Singapore’s manufacturing output continued to be volatile in the initial two months of 2018, growing 4.7 percent sequentially in January but contracting 0.5 percent sequentially in February. This was mainly due to the seasonal impacts from the timing of the Chinese New Year festive season.
On a year-on-year basis, industrial production also decelerated from 16.9 percent year-on-year in January to 8.9 percent in February, but still averaged a strong 13 percent year-on-year for the initial two months of 2018 compared to 7.1 percent year-on-year on year ago. Stripping biomedicals, manufacturing output expanded 9.1 percent year-on-year in February, and 14.4 percent year-on-year for the initial two months of this year.

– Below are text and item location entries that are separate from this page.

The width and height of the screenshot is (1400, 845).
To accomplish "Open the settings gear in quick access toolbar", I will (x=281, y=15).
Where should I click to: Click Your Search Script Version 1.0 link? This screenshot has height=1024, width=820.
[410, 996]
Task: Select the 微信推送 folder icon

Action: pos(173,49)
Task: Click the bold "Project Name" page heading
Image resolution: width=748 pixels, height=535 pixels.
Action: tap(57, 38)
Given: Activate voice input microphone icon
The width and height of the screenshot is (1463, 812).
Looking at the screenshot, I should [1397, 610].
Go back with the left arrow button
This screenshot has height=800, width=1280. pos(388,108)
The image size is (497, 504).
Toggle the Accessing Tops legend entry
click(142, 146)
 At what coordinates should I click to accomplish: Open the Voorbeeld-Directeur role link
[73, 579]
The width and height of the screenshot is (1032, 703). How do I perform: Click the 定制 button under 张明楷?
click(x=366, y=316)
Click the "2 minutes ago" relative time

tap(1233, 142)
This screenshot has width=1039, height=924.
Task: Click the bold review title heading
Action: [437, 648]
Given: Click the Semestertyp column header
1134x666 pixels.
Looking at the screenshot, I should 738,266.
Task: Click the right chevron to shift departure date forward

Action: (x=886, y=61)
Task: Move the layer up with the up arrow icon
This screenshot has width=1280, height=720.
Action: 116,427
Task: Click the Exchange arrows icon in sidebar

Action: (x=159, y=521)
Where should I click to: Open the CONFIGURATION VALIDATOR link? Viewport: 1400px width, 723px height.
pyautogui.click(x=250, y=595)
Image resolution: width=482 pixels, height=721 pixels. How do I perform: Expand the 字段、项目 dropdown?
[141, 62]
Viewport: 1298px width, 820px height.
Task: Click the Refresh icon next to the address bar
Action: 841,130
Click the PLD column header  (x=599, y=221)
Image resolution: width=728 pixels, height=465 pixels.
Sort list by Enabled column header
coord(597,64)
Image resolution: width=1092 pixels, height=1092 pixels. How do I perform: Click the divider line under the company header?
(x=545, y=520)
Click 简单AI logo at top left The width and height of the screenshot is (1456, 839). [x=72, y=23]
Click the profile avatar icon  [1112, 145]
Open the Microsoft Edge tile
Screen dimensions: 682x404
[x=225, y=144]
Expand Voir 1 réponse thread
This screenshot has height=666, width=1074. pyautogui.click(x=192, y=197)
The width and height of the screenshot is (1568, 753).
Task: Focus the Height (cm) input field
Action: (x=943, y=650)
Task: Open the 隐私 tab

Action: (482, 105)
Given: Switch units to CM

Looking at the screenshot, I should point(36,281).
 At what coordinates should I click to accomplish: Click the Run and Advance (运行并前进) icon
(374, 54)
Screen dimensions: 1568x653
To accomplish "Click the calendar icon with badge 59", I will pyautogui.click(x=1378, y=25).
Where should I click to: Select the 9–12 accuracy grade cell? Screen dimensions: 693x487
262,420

Widening base of manufacturing growth drivers augurs well for topline growth. The top outperformer in February was again the electronics cluster with 17.4 percent year-on-year growth, which was greatly driven by 26.7 percent in semiconductors even as other segments like infocomms & consumer electronics, data storage and other electronics modules & components fell. Markedly, the January-February growth in the electronics cluster was 23 percent year-on-year.
The Singaporean manufacturing sector is off to quite a healthy beginning with 13 percent growth in January-February and might present upside risks to both the first quarter manufacturing and GDP growth.
“We upgrade our 1Q18 manufacturing growth forecast to 11.5 percent yoy which should underpin overall GDP growth at 5.1 percent yoy for 1Q18 as well. However, the current escalation of global trade tensions, specifically between the US and China, may present to be dampening factors on any near-term optimism that may arise from the manufacturing data”, said Selena Ling, Head of Treasury Research & Strategy, OCBC Bank.